EXERCISE ▸ Leaving out every picture, output the records below exactly as they are.

>>

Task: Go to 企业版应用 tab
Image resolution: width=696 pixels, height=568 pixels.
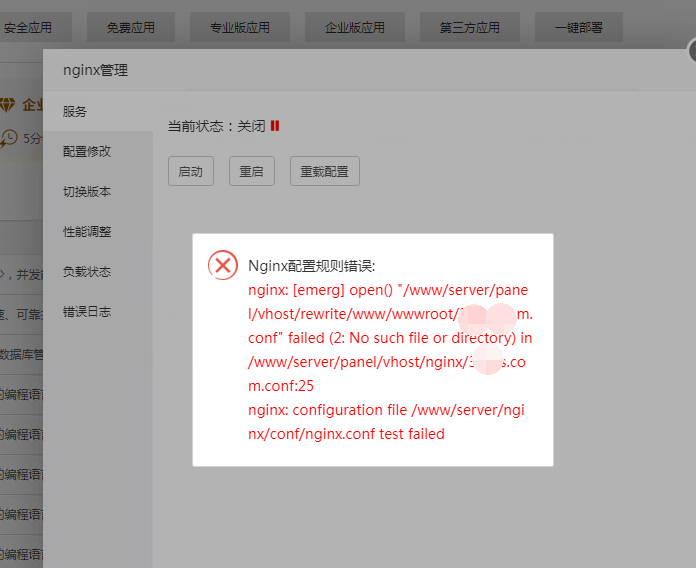Action: (354, 28)
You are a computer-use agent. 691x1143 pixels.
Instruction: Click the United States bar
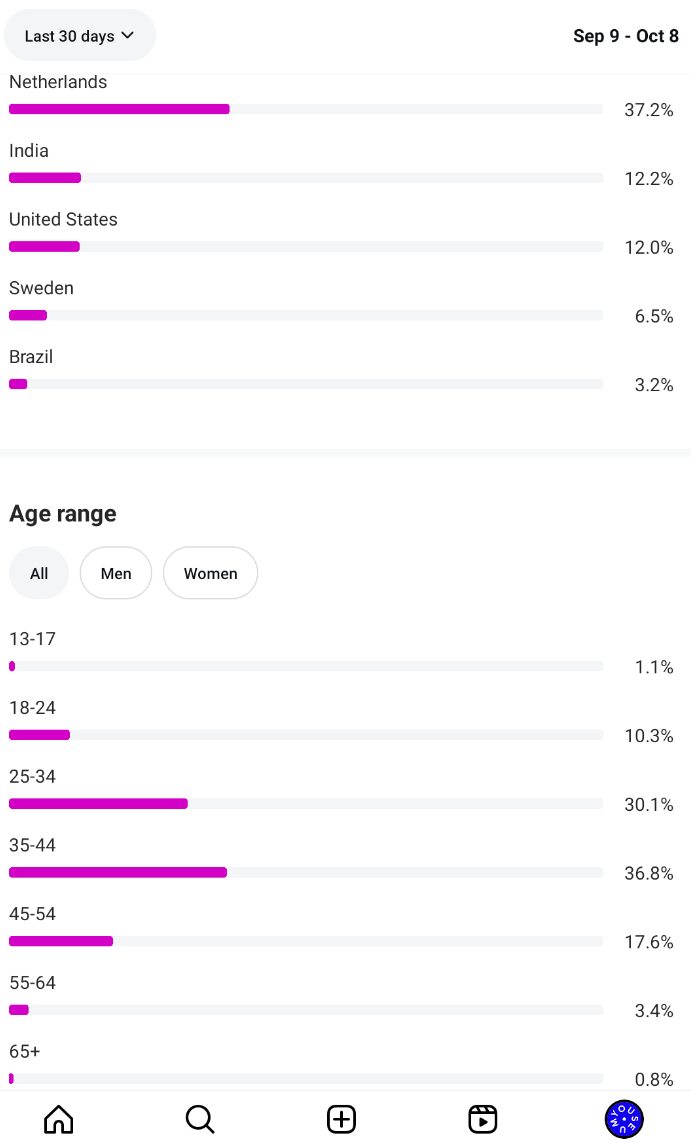[306, 246]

<<

RESULT OF THE TASK ▸
Task: Go to 企业版应用 tab
Image resolution: width=696 pixels, height=568 pixels.
Action: (354, 28)
You are a computer-use agent. 691x1143 pixels.
Instruction: Click the United States bar
[306, 246]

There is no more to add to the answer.